STORED DATA =
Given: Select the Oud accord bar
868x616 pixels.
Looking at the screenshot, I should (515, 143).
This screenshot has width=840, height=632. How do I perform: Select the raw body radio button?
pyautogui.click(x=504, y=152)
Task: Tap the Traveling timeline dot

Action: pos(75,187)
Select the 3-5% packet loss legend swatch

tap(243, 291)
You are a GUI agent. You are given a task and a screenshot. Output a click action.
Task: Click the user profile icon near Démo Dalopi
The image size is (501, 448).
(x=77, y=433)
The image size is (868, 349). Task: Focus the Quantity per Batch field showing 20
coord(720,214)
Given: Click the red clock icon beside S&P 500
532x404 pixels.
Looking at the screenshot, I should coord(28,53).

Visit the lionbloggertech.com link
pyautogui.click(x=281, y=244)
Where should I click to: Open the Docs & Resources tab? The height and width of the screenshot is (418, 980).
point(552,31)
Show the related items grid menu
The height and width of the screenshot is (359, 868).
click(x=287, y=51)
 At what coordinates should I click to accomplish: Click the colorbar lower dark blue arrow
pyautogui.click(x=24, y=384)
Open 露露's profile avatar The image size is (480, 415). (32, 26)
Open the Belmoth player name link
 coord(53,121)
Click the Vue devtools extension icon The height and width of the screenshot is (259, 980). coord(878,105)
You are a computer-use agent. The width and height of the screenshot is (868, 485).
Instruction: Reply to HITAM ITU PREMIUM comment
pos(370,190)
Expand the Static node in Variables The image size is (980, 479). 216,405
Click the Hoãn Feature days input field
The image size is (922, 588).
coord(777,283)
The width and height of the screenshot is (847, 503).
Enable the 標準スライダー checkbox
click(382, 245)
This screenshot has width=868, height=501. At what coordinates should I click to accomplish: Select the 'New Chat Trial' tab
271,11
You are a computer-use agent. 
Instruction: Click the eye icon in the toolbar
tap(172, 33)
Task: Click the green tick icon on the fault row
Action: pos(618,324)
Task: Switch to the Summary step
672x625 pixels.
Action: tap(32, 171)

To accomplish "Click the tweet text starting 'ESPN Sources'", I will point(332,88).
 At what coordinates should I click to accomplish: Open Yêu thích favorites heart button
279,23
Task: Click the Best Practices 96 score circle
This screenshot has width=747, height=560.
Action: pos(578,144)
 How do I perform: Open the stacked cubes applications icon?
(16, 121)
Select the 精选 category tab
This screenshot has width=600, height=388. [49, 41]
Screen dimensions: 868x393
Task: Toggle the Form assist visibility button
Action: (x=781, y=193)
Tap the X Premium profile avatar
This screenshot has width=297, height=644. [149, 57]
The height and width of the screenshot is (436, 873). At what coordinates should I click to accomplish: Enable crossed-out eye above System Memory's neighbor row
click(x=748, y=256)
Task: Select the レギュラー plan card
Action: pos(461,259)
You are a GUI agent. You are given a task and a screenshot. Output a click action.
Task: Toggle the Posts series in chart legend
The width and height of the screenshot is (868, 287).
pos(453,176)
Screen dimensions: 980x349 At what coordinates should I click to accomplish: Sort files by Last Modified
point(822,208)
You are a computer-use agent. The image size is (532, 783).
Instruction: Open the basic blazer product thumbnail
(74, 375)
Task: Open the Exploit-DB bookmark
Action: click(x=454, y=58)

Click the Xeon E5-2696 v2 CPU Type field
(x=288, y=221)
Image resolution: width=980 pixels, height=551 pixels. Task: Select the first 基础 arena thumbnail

YOUR TASK = Would you please copy exactly the part of the entries above that begins at the line containing "Instruction: Reply to" and ends at the line containing "You are a computer-use agent. The image", both lines included?

RESPONSE =
Instruction: Reply to HITAM ITU PREMIUM comment
pos(370,190)
Expand the Static node in Variables The image size is (980, 479). 216,405
Click the Hoãn Feature days input field
The image size is (922, 588).
coord(777,283)
The width and height of the screenshot is (847, 503).
Enable the 標準スライダー checkbox
click(382, 245)
This screenshot has width=868, height=501. At what coordinates should I click to accomplish: Select the 'New Chat Trial' tab
271,11
You are a computer-use agent. 
Instruction: Click the eye icon in the toolbar
tap(172, 33)
Task: Click the green tick icon on the fault row
Action: pos(618,324)
Task: Switch to the Summary step
672x625 pixels.
Action: tap(32, 171)

To accomplish "Click the tweet text starting 'ESPN Sources'", I will point(332,88).
 At what coordinates should I click to accomplish: Open Yêu thích favorites heart button
279,23
Task: Click the Best Practices 96 score circle
This screenshot has width=747, height=560.
Action: pos(578,144)
 How do I perform: Open the stacked cubes applications icon?
(16, 121)
Select the 精选 category tab
This screenshot has width=600, height=388. [49, 41]
Screen dimensions: 868x393
Task: Toggle the Form assist visibility button
Action: (x=781, y=193)
Tap the X Premium profile avatar
This screenshot has width=297, height=644. [149, 57]
The height and width of the screenshot is (436, 873). At what coordinates should I click to accomplish: Enable crossed-out eye above System Memory's neighbor row
click(x=748, y=256)
Task: Select the レギュラー plan card
Action: pos(461,259)
You are a GUI agent. You are given a task and a screenshot. Output a click action.
Task: Toggle the Posts series in chart legend
The width and height of the screenshot is (868, 287).
pos(453,176)
Screen dimensions: 980x349 At what coordinates should I click to accomplish: Sort files by Last Modified
point(822,208)
You are a computer-use agent. The image size is (532, 783).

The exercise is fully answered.